Sunday, August 28, 2011

World Literature

David Cornwall, aka John le Carré, has just been awarded the Goethe-Medaille 2011, along with the Polish writer Adam Michnik (both pictured above) and the French avant garde theater director Ariane Mnochkine. The ceremony took place in the "Residenzschloss" in Weimar. They were distinguished for their contributions to German letters as well as in connection with the focus of this year's awards, namely, "the cultural future of Europe."

According to the account in the Mitteldeutsche Zeitung, Michnik is optimistic about such a future, while Le Carré is more skeptical, sounding a note that I often invoke. He is quoted as saying that a united Europe remains a project of elites, its institutions far removed from the concerns of citizens and dominated by economics: "What is needed is a peaceful revolution of the middle classes."

I think it was the advent of a "united Europe" in Goethe's time, which was not so much cultural as economic, that determined Goethe's own thinking about the prospects of what he called world literature. Goethe didn't imagine that the nations of Europe would give up their individual destinies or particular character; he hoped, as he wrote, that they would simply learn to get along, which he thought would be helped by acquaintance with the various literary products of the nations. Franco Venturi, in the book on which I posted yesterday, writes that a characteristic of the surviving republics in pre-revolutionary Europe -- e.g., Holland, Venice, Genoa -- was the desire for for peace and harmony. Though he mentions the commercial nature of these republics, he does not stress the connection between a "spiritual ideal" -- harmony, tolerance, etc. -- and the material conditions -- economic prosperity -- that make this ideal possible. Thus, though I would agree with Le Carré concerning the elite nature of the project of united Europe and its appalling "democracy deficit," I think he underrates how much affluence and prosperity make Western ideals possible. Well, as far as I can discern he remains an unreconstructed Leftist.

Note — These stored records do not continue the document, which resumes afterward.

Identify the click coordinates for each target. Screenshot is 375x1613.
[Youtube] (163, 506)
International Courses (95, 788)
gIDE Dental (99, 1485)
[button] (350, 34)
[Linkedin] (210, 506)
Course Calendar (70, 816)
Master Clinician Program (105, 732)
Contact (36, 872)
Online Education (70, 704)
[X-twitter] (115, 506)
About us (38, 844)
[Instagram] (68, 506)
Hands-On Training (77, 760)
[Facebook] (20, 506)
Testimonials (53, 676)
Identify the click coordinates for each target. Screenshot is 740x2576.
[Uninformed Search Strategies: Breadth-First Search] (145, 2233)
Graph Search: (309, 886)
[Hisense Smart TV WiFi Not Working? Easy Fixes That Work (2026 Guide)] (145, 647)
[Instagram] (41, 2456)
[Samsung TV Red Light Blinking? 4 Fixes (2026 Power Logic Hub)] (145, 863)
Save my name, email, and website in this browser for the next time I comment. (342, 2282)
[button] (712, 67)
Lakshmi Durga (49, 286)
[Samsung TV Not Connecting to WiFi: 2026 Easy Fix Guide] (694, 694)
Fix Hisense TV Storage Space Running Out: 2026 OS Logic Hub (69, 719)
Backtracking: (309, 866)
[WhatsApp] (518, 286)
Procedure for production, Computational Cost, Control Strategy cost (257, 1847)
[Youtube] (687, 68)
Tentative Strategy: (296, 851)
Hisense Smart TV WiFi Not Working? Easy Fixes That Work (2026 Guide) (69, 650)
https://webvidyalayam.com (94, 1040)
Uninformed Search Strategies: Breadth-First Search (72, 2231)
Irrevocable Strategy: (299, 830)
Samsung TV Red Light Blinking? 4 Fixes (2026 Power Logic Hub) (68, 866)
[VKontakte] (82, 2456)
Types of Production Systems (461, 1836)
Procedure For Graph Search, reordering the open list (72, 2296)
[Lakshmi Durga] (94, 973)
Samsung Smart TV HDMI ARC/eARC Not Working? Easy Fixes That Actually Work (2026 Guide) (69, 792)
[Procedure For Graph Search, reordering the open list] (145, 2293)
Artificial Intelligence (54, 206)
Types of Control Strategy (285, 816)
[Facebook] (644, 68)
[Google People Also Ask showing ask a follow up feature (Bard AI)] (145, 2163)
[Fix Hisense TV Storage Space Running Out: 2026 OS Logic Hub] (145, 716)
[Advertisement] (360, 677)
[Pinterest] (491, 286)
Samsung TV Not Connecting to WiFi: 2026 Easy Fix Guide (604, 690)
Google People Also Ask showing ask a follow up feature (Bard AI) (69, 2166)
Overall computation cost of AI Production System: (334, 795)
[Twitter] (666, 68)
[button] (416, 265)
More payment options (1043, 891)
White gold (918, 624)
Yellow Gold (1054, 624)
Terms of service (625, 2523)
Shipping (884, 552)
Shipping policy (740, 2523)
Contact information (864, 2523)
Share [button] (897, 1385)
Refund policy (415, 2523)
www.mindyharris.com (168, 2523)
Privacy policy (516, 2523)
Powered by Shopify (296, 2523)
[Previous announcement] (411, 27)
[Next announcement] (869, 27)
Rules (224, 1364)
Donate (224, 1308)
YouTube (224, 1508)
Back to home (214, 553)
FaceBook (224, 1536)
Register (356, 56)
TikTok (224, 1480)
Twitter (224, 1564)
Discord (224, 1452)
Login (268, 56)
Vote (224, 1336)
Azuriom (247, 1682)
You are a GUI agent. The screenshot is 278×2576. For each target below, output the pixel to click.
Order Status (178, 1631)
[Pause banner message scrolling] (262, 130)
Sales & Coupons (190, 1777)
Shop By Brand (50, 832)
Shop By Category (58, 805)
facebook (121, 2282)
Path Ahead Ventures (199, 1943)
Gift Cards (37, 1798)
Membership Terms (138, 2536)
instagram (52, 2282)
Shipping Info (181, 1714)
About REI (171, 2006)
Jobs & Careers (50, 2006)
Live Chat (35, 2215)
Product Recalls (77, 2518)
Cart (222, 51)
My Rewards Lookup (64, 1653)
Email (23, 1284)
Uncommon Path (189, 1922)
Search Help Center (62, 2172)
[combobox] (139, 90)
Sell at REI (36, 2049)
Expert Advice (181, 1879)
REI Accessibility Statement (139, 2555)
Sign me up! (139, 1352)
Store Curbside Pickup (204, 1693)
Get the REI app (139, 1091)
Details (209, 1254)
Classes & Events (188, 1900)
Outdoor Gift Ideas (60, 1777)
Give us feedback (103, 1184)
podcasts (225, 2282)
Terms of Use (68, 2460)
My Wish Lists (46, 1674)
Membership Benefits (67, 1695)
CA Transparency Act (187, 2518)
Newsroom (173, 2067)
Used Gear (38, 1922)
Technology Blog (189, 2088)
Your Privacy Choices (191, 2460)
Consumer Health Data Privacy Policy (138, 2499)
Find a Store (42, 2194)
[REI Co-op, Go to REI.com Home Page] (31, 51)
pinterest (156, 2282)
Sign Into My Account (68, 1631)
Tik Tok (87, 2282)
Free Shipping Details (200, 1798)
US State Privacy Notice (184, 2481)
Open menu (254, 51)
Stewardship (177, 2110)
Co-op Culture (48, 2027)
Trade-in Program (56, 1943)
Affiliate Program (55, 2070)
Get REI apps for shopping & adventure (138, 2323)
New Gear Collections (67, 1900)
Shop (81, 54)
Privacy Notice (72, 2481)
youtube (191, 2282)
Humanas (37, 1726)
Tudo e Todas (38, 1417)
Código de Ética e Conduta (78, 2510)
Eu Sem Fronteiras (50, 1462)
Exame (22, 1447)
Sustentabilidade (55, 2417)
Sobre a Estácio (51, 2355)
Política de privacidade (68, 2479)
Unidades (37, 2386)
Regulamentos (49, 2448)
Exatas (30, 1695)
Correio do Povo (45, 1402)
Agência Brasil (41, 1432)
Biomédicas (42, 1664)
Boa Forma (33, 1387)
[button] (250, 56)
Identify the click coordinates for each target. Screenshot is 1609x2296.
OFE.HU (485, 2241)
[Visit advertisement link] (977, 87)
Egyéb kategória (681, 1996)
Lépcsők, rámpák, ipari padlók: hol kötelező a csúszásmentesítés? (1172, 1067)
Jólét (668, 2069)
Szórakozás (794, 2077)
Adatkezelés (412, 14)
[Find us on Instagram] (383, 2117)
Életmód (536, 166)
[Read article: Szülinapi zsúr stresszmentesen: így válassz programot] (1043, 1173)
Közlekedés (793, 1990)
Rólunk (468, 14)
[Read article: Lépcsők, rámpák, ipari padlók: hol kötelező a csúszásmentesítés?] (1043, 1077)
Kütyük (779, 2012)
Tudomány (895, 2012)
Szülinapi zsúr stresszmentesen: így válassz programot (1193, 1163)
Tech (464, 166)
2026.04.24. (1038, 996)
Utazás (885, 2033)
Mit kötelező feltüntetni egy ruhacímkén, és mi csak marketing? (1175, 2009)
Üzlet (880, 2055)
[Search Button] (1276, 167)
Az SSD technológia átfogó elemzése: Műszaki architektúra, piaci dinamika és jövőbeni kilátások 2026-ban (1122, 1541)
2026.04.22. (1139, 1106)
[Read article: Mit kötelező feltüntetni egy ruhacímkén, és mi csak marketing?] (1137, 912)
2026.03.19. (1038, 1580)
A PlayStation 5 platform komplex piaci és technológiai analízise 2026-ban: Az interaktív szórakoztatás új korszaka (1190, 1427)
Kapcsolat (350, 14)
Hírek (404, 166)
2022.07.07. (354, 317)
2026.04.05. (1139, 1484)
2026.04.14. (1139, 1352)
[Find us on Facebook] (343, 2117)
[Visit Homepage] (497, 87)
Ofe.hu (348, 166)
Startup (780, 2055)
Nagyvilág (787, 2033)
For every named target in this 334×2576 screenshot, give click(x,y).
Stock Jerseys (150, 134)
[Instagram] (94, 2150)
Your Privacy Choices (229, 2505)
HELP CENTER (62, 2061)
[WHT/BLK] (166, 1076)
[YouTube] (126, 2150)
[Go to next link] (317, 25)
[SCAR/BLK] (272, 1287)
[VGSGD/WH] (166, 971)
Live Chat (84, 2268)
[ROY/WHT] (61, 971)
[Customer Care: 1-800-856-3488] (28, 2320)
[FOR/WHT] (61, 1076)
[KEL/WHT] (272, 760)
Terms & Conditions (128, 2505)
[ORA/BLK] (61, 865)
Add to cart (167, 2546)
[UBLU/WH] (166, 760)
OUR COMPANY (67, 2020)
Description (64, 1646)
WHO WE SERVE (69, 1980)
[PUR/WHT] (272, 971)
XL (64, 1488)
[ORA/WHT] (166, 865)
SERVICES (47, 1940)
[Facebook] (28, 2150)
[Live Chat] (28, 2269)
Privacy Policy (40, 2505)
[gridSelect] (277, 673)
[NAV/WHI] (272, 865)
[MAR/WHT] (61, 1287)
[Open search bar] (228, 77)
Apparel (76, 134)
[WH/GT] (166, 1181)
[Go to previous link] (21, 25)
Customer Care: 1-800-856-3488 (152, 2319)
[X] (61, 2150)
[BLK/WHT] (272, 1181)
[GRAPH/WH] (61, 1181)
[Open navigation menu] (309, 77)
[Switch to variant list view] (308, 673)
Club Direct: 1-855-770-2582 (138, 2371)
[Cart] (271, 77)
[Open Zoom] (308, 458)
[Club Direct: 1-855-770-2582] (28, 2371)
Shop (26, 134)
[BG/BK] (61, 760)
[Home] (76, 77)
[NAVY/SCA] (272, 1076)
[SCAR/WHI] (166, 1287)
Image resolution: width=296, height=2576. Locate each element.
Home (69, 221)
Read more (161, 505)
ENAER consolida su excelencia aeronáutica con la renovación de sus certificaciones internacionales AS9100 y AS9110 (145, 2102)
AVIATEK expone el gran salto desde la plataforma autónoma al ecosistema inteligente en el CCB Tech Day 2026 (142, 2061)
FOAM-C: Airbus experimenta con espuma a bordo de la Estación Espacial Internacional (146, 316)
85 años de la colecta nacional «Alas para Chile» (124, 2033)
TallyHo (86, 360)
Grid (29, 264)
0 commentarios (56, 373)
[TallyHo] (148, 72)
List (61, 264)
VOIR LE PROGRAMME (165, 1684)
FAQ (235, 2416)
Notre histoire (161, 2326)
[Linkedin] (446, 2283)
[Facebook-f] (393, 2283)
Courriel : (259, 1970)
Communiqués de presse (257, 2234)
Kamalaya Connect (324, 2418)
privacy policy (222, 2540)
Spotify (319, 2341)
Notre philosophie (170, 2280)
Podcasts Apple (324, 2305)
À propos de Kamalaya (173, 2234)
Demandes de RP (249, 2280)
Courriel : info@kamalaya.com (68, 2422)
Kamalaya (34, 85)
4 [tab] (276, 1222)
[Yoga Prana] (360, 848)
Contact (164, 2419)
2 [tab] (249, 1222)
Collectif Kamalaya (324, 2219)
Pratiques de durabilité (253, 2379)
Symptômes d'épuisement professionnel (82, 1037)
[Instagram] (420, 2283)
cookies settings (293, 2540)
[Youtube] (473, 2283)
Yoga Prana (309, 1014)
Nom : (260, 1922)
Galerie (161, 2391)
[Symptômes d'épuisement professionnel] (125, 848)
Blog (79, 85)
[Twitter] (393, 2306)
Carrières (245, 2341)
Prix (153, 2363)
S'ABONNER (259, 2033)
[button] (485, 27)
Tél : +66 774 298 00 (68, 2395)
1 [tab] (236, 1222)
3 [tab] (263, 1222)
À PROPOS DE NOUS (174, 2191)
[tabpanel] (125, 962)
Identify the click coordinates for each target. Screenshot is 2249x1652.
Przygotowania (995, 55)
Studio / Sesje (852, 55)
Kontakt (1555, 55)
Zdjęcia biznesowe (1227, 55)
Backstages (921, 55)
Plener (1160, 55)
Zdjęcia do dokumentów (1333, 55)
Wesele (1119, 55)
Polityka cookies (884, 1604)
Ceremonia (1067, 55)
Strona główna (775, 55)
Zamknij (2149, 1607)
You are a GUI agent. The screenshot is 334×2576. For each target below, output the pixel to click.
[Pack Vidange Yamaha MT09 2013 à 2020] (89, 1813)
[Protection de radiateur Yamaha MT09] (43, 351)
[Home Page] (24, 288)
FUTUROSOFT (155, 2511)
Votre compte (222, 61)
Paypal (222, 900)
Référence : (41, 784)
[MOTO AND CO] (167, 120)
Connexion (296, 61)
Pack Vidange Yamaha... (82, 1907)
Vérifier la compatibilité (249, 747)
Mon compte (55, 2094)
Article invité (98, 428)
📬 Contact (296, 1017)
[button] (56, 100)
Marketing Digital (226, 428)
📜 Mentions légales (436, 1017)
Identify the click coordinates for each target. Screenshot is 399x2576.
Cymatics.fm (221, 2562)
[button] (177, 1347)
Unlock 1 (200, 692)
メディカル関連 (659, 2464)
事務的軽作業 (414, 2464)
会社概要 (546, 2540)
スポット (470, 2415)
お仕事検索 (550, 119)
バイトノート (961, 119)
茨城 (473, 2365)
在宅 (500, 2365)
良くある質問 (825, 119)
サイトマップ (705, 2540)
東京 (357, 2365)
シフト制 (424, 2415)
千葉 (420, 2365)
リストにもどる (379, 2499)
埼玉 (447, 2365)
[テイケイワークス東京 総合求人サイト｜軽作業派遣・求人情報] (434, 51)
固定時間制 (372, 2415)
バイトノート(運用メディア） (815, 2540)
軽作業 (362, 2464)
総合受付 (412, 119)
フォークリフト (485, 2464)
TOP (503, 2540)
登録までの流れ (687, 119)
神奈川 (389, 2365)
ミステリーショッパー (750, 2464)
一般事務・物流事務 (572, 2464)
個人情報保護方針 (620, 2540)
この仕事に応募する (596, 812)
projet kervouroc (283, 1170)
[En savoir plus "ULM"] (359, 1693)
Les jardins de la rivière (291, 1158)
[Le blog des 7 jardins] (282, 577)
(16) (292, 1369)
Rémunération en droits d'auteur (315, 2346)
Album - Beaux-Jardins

A year ago, while doing research on my world literature project, I discovered that Le Carré had become acquainted while a student in Berne with Fritz Strich, the "father" of modern studies on this subject. Until Strich's 1946 work Goethe und die Weltliteratur, this aspect of Goethe's oeuvre was practically neglected; starting in the early 1950s, however, that work begat an industry in world literature. As I posted earlier, our understanding of world literature would be assisted by studying the background of how Strich came to his subject. Thus, I was interested in whether Le Carré had any particular memories of Strich and wrote to him. His response, which I am paraphrasing, was as follows:

While he was pleased to learn that the work of Strich was of interest to Germanists, he could not help me in any meaningful way. He was barely seventeen when he attended Strich's seminars, and his German was "indifferent," and much of what was said "went over" his head. However, Strich had "the humanity to notice this" and allowed him to stay behind at the end of his seminar for a few minutes, instructing him in the groundwork of German literature that might enable him to rise to Strich's own level. Le Carré followed his instruction, and by the time he left Bern was equipped with the tools with which he could one day appreciate Strich's eminence. In his note to me, Le Carré confessed that he was a "broken reed" when it came to "the finer points of his [Strich's] theses, or indeed the substance of them" -- meaning world literature. His lasting impression was of "an elderly, distinguished gentleman who had spotted a student who was completely out of his depth" and to whom Le Carré found himself greatly indebted when he returned to German literature.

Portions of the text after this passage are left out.